Brigadier John Edward Bruce Smedley (born 1946) is a former Private Secretary to the Earl and Countess of Wessex, who now serves as chairman of the International Golf Charity and International Golf for Youth.

==Life==
Educated at Felsted School, where he was a scholar becoming head boy, Smedley read Economics at the University of Reading before being commissioned into the Royal Tank Regiment as one of the first university cadetship officers. Throughout his regimental service he served with 3rd Royal Tank Regiment (the Armoured Farmers), mainly in Germany with tours in Northern Ireland and Cyprus. He was ADC to Lieutenant General Sir Allan Taylor on staff tours in Hong Kong with the Gurkha Brigade and the Ministry of Defence. After attending the Joint Service Defence College at Greenwich he became Commander UNFICYP Support Regiment before returning to the Staff at HQ British Army of the Rhine (BAOR) as Chief G3 Training. On promotion to Colonel he became Assistant Chief of Staff G4 HQ BAOR for a year, then Commander Armoured Recce HQ ACE Rapid Reaction Corps (ARRC) for year and latterly the last Chief of Staff of the Army Staff College at Camberley. Promoted Brigadier he served as Deputy Commander HQ 1st (UK) Armoured Division in Germany.

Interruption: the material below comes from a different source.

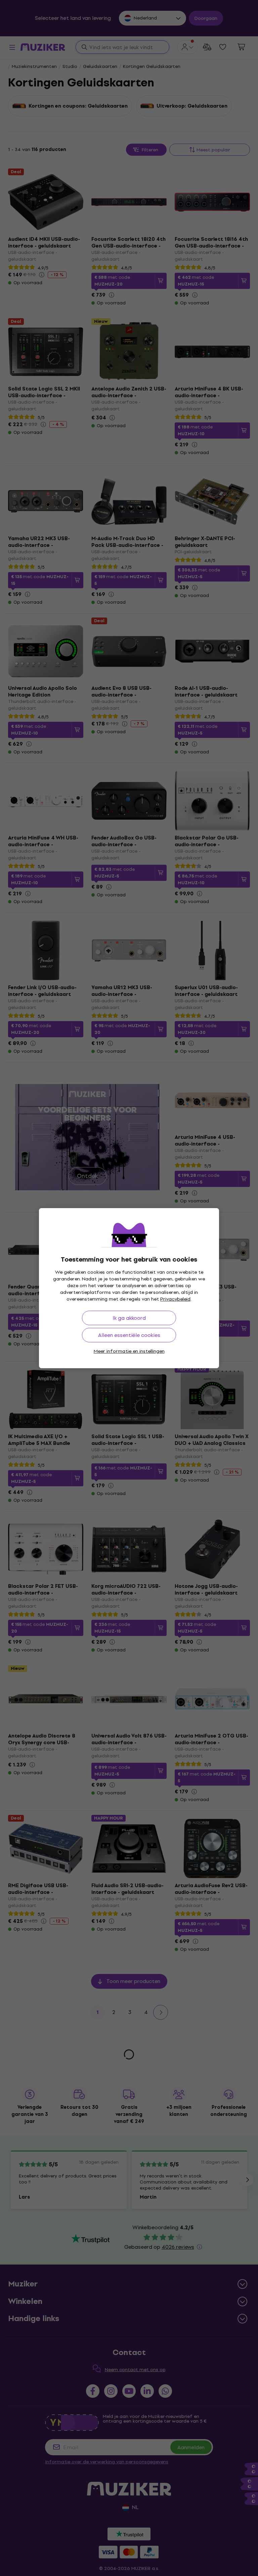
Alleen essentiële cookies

Upon his retirement from the Army, Smedley was appointed Private Secretary to the Earl and Countess of Wessex serving from January 2002 until April 2014, and again from November 2018 until April 2019.

Admitted a Freeman of the Worshipful Company of Haberdashers (of which Prince Edward serves on the Court of Assistants), Smedley remains an Equerry to TRH the Duke and Duchess of Edinburgh. He also serves as Chairman of Chitterne Cricket Club, as well as of the International Golf Charity and International Golf for Youth Ltd.

Appointed Lieutenant of the Royal Victorian Order in the 2010 New Year Honours, he was promoted Commander of the Royal Victorian Order on 13 March 2014.

Smedley married Lavinia Lane in 1976, having two sons.